* Begin *

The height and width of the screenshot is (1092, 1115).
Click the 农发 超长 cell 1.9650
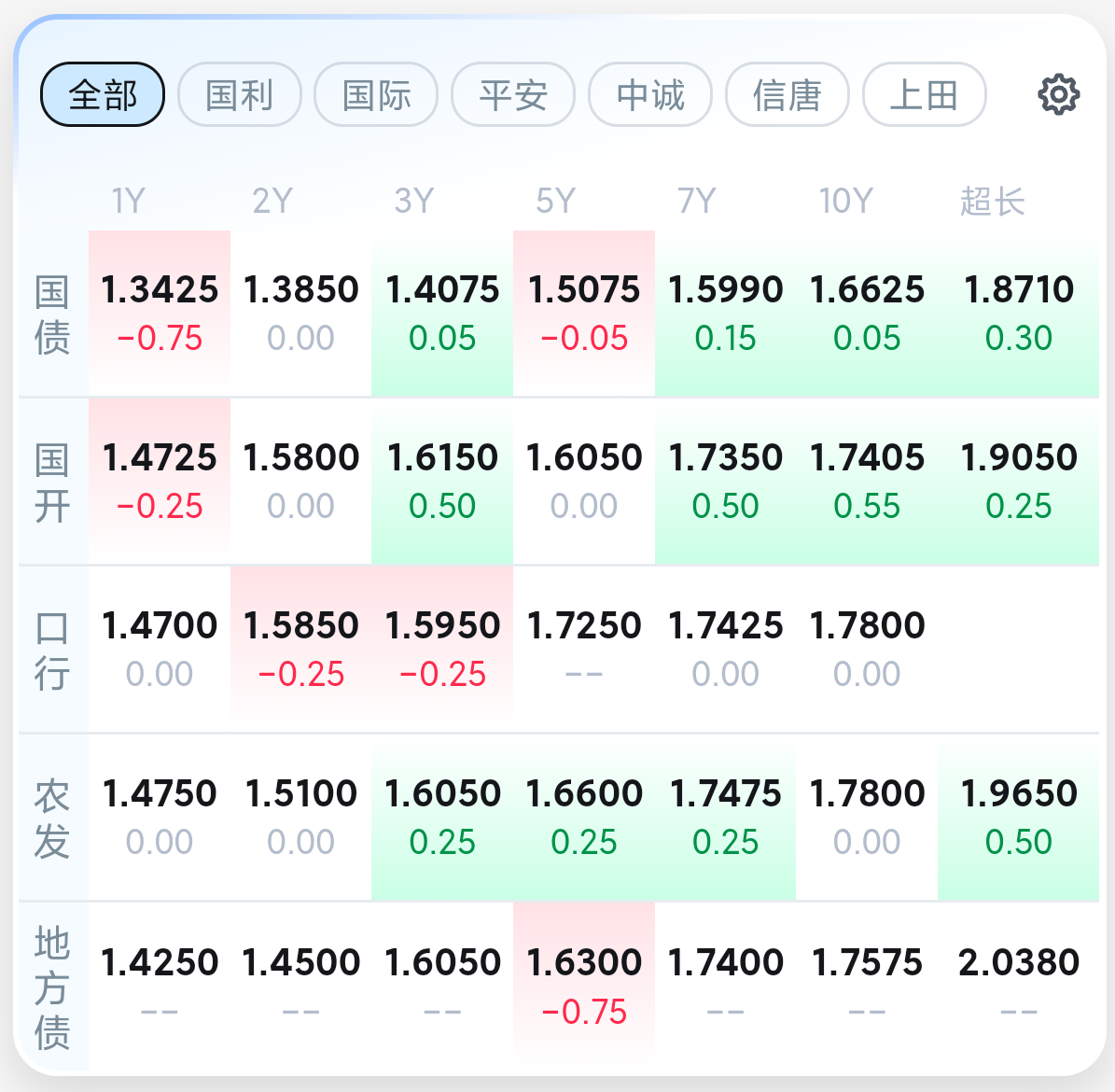pyautogui.click(x=1018, y=819)
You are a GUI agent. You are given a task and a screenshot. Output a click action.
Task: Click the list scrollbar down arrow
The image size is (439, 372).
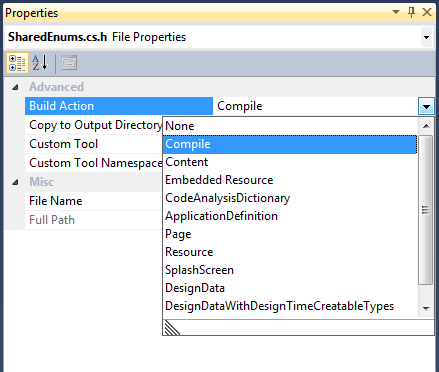[x=426, y=308]
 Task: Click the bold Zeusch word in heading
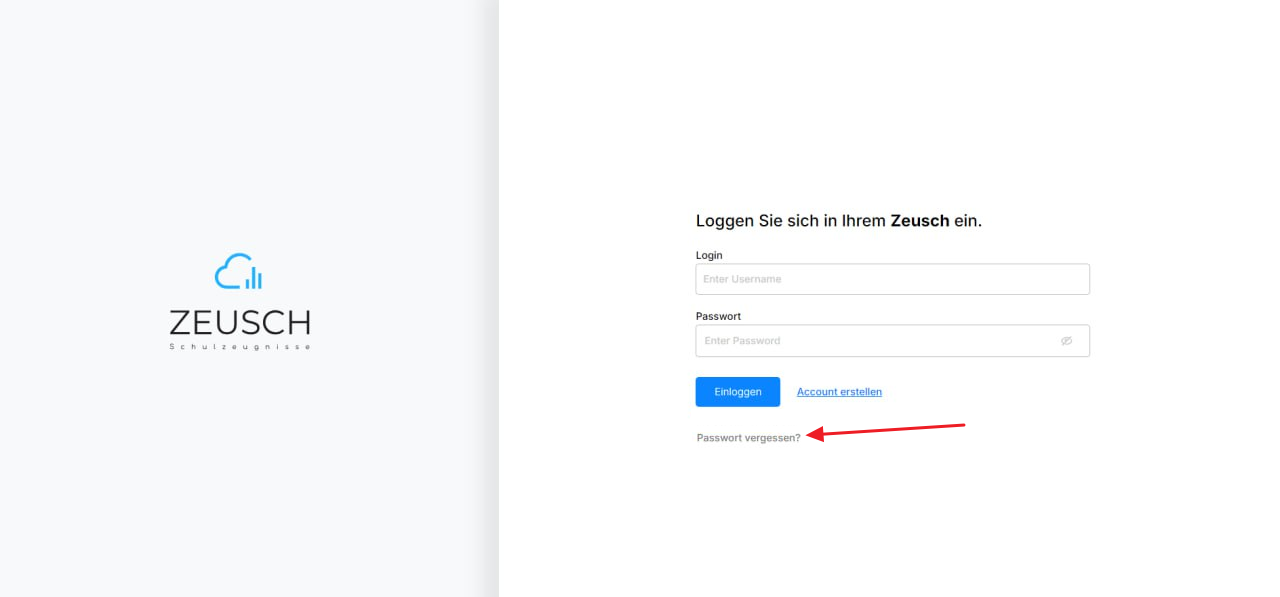[919, 221]
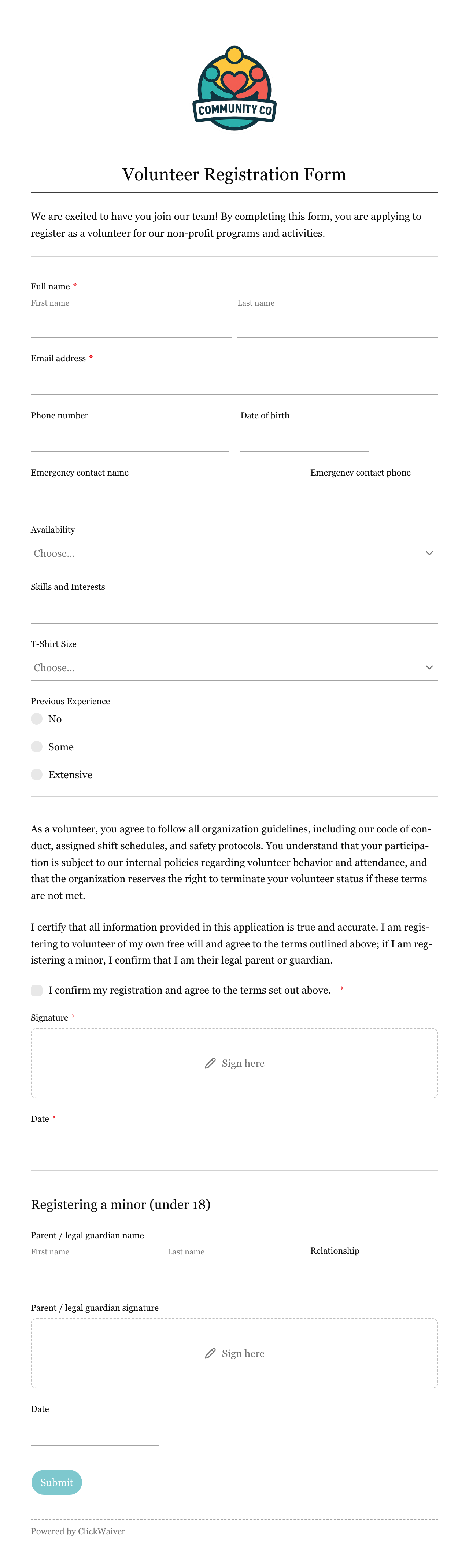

* End *

--- Short exercise ---
Write out all the entries again with every "screenshot" changed to "screen capture" and everything else kept the same. Leave the pictures out.

--- Finished task ---
The height and width of the screen capture is (1092, 1115).
Click the 农发 超长 cell 1.9650
pyautogui.click(x=1018, y=819)
You are a GUI agent. You are given a task and a screen capture. Output a click action.
Task: Click the list scrollbar down arrow
The image size is (439, 372).
[x=426, y=308]
 Task: Click the bold Zeusch word in heading
[919, 221]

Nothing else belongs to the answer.